14日の日経平均は小幅に続落。3.22円安の21287.02円(出来高概算11億3000万株)で取引を終えた。米株高の流れを引き継ぎ、シカゴ先物にサヤ寄せする格好からギャップアップでのスタートとなり、日経平均は前日の下落分を埋める展開をみせた。しかし、寄り付き直後に付けた21522.75円を高値に、その後はじりじりと上げ幅を縮小すると、小幅ながら下げに転じている。英議会下院は、英国が欧州連合(EU)との合意なく離脱することに反対する動議を賛成多数で可決し、秩序なき離脱は一先ず回避されたことも材料視されていたが、積極的な買い方は不在であり、買い戻し一巡後はこう着感の強い相場展開となっている。

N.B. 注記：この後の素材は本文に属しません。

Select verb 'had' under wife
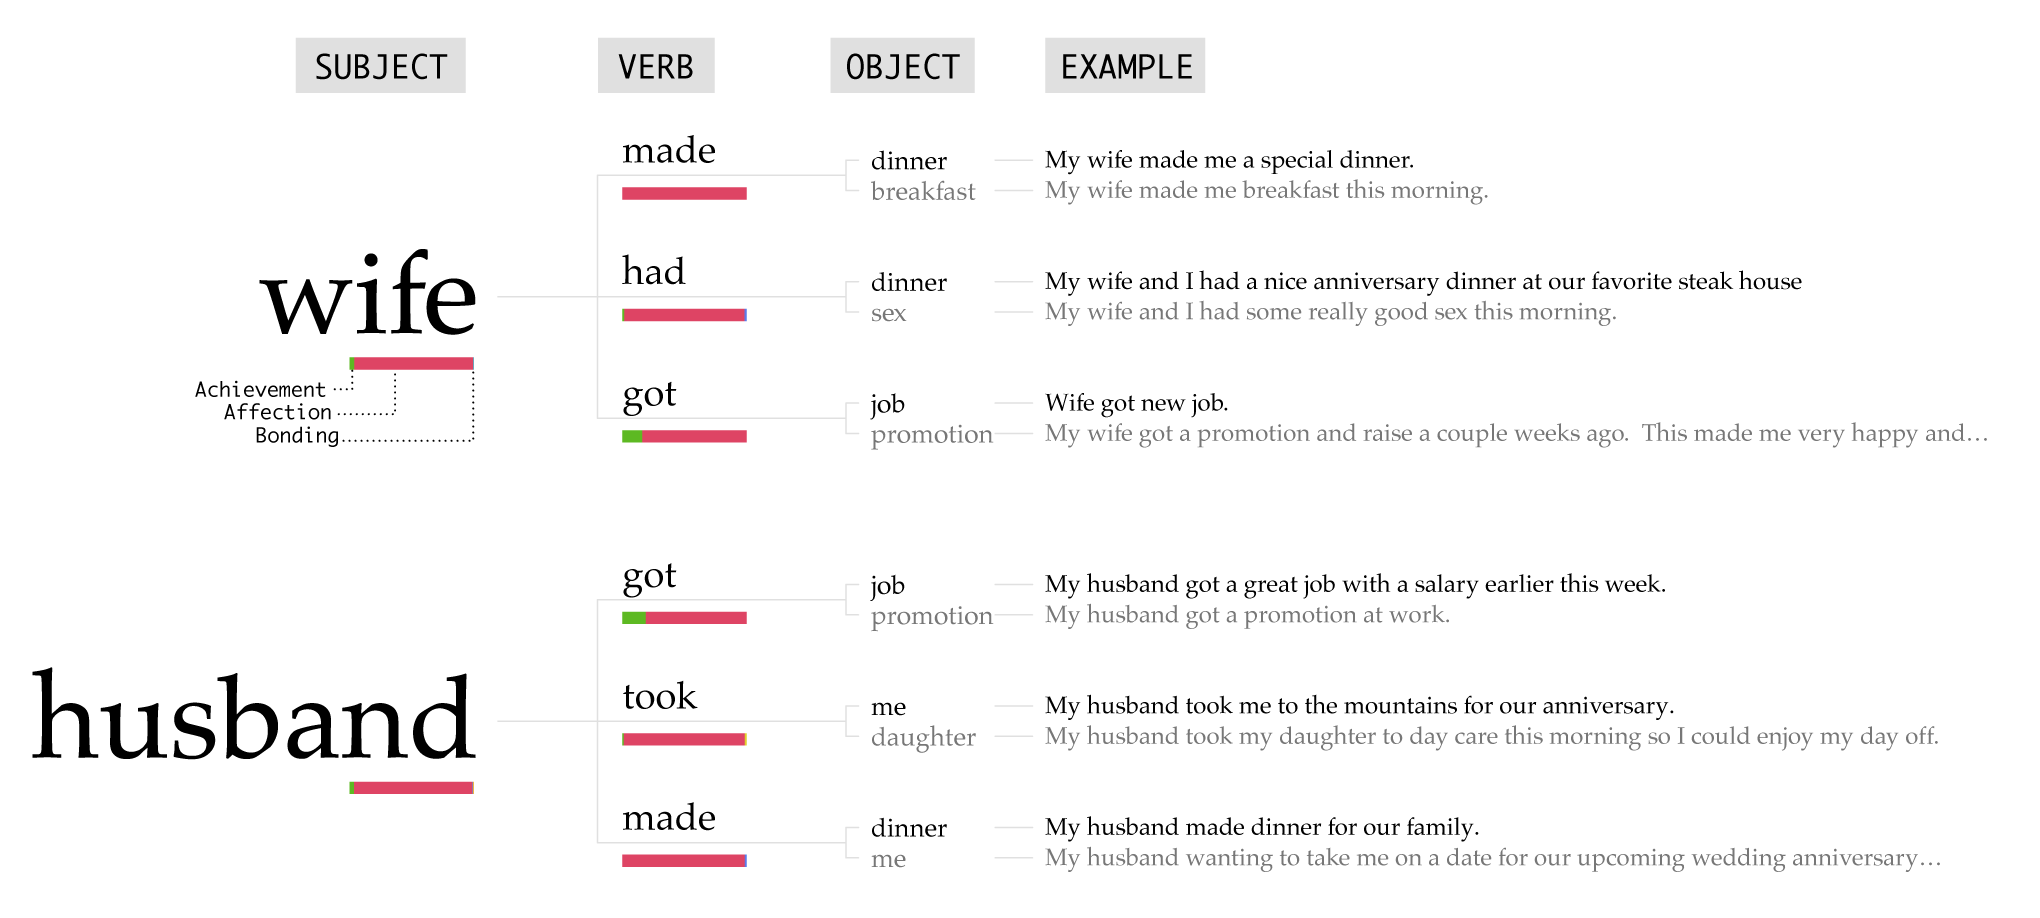pyautogui.click(x=653, y=271)
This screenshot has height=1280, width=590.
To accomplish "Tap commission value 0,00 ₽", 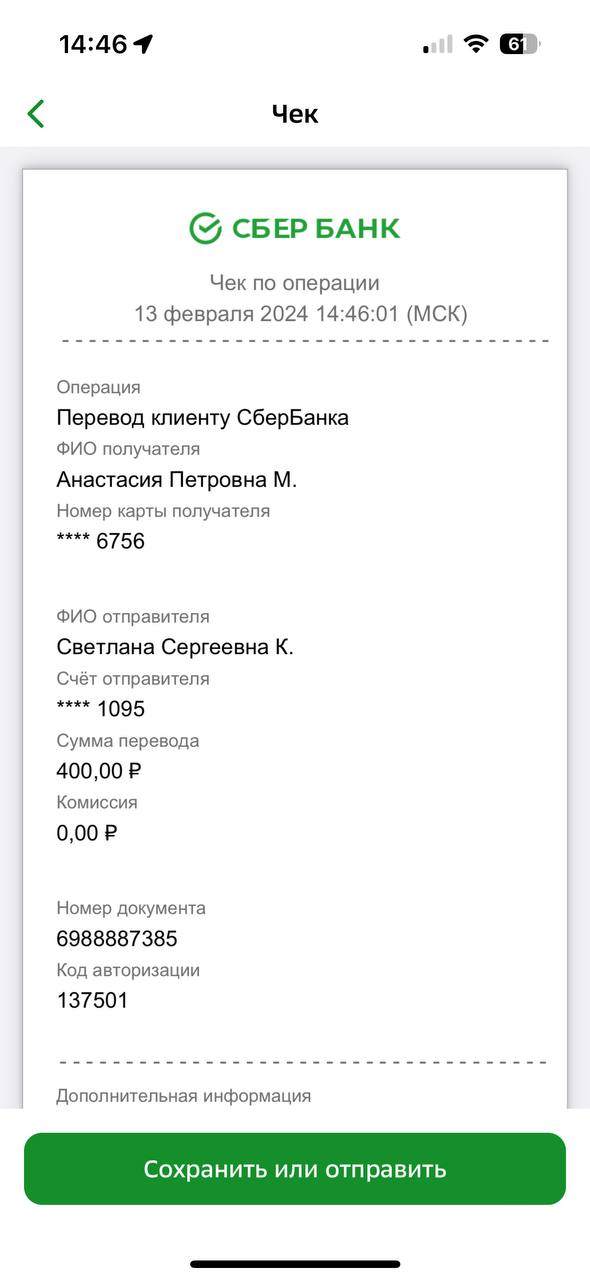I will tap(87, 833).
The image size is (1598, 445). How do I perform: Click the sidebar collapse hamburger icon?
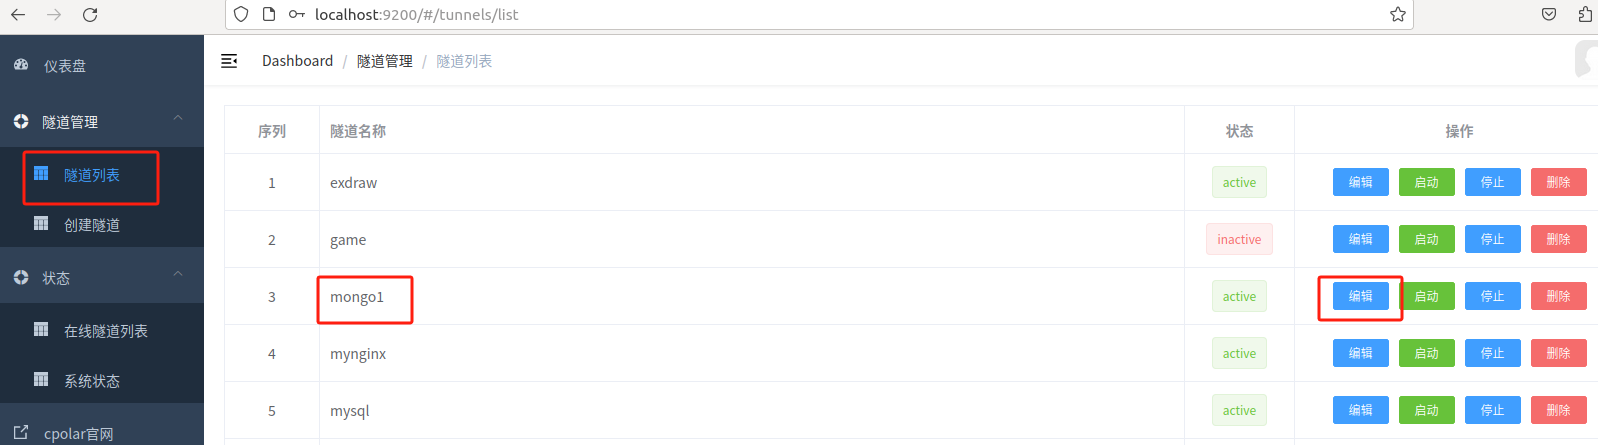[229, 61]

東証1部の騰落銘柄は値下がり数が1200を超えており、全体の過半数を占めている。セクターでは化学、その他製品、繊維、海運、ガラス土石、空運、電気機器が下落。半面、石油石炭、パルプ紙、水産農林、証券、陸運がしっかり。指数インパクトの大きいところでは、信越化<4063>、アドバンテスト<6857>、TDK<6762>が重石に。一方で、ソフトバンクG<9984>、ユニファミマ<8028>、ファナック<6954>、ファーストリテ<9983>が下支えする格好となった。



薄商いの中でインデックス売買に振らされる状況が続いており、方向感が掴みづらいところである。テクニカル面では25日線レベルでの攻防といった形状ではあるが、21000-21500円でのレンジ取引が意識されてきている。売り方の買い戻しについても、外部環境が不透明の中では21500円を超える局面では買い戻しも控えられる格好のように映る。また、米株式市場の動向など外部環境次第の面もあるが、米国市場についても、米中通商合意を見るまでは神経質な相場展開が意識されやすいだろう。



物色については、インデックスに絡んだリバランスが中心となるほか、期末要因による買い戻しや自社株買いといった実需に限られよう。個人主体の中小型株については、一部の流動性の大きい低位株に短期資金が集中しやすい他、シコリのないIPO銘柄での循環物色といったところか。